By the time I finish, I am physically exhausted, completely dehydrated, and my eyes are tearing up from shitting so hard. I laugh at the inadequacy of toilet paper to clean my body. I take my shirt off and see that the back of it is completely covered in little specks of shit that my heels kicked up from the diarrhea that ran down my legs as I ran. I throw the shirt in the trash, and then see the mirror. My pink Gap boxers are crumpled in a ball on the sink, with a thick black streak leading from the top of the mirror down to them. This is their final resting place.

Completely naked and covered in my own poop, I chuckle, because at this point if I don’t laugh I have to cry. As I open the bathroom door to the lobby, I think to myself, “Who else on earth could be having a worse night than me?”
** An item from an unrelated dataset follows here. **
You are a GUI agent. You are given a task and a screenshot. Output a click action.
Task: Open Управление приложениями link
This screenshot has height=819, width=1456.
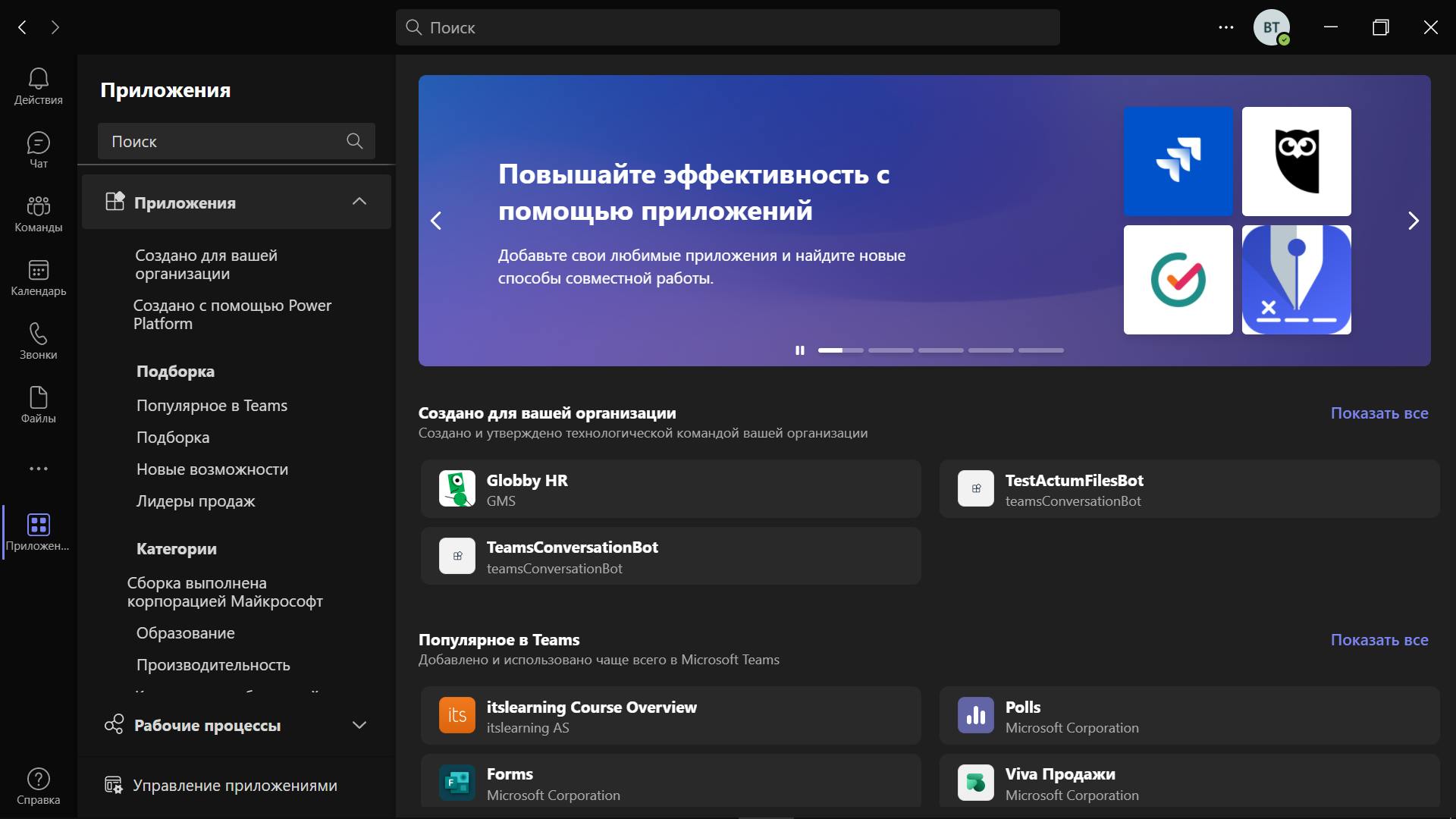point(234,786)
My question is immediately answered.

I see a trail of shit, starting very wide at my feet, getting progressively smaller until it apexes at the chunky white shoes of none other than the small Mexican lady janitor.

Her eyes met mine. We may have been separated by numerous religious, language and socioeconomic barriers, but the “What the fuck just happened?” expression on her face crossed all boundaries.

Now really–picture this scene: I am butt-ass naked, crap plastered all over my ass, legs, back and head, standing about 20 yards away from a Mexican maid, with a trail of black liquid shit leading from her directly to me. What would you do? I wasn’t sure. I don’t think there is any defined etiquette for this situation.

I shrug my shoulders, say, “Uhh, sorry. I mean, uh–lo siento. Good night. Buenos noche–or whatever,” and calmly walk to the elevator.

From the glass window in the elevator, I can see her sobbing. The rest of the lobby tells me why: Not only had my legs kicked shit up on the back of my ears and head, they had sprayed little specs of poop all over EVERYTHING. The couches, the walls, everywhere.

Come to think of it, she wasn’t sobbing. I believe “hysterical crying” would be a better descriptive term. Oh well, someone has to clean up my messes, and it sure as shit isn’t going to be me.

85XR7Project
01-03-2011, 07:03 AM
Laughed so hard I was in tears. Thank you for that. Seriously.

sLoWnStEaDy
01-03-2011, 07:44 AM
LOL at her calling the police.

DustinsDuster
01-03-2011, 01:35 PM
Laughed so hard I was in tears. Thank you for that. Seriously.


http://www.tuckermax.com

he's kindof a hero of mine. i dont really feel the need to treat women as badly as he does, but the going out and adventures always sounds fun.